SNCASO, founded in the per-war period during 1936, was handed the development contract to cover three prototypes for such an aircraft on June 28th, 1946. A first-batch of 230 aircraft were planned following the conclusion of successful flight-testing under various conditions. Hundreds more would eventually stock the French Air Force fleet before the end.

The original propulsion scheme was to involve the all-French Rateau SRA-101 turbojet - a powerplant amazingly designed and developed in occupied France during the war. The engine was tested in September of 1946 and increased in power by 1947. However, its low output meant that the project went nowhere and was eventually abandoned come 1948. After this, it was decided to go with the much advanced, and proven, British Rolls-Royce "Nene" Series 100 turbojet of 5,000lb thrust being built locally by Hispano-Suiza.

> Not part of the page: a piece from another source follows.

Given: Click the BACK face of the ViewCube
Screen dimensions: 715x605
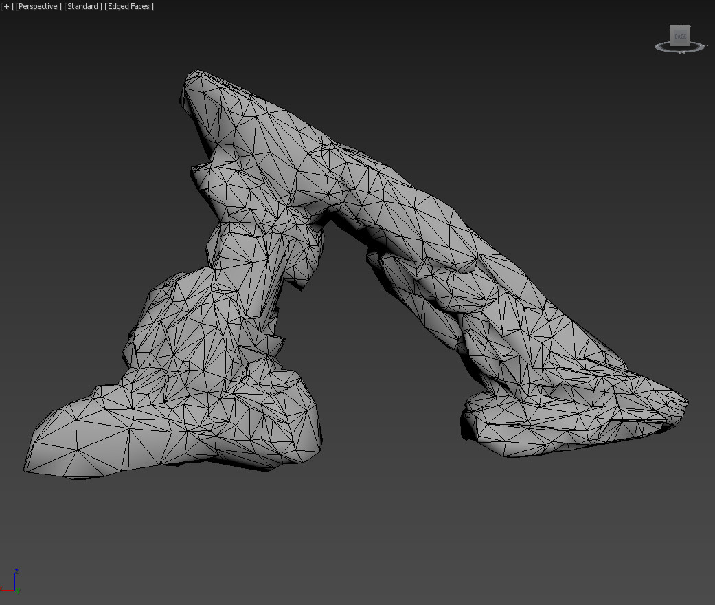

The SNCASO product became the SO.6020 "Espadon" (meaning "Swordfish"). It carried a clean design look with mid-mounted mainplanes along an elegantly-shaped fuselage and the tail was made up of a conventional arrangement incorporating low-mounted planes and a single vertical fin. The mainplanes were straight-edged with rounded tips - fitted at the exact midway point of the fuselage. There was little sweep along the leading edges but noticeable sweep at the trailing edges. The nose section was long and bullet-shaped, set to house the collection of autocannons ahead of the pilot. The cockpit was lightly framed and positioned ahead of midships with a raised dorsal spine section aft. The pilot would control his aircraft through a column-mounted yoke. All pertinent operating dials would be positioned along the forward instrument panel as usual. To aspirate the single engine installation, semi-circle side-mounted intakes would be used (as opposed to a nose-mounted intake popular in the day). For ground-running, a tricycle undercarriage (retractable was used). The legs were short so as to retract cleanly into the design but this also gave the aircraft a low stance when on the ground.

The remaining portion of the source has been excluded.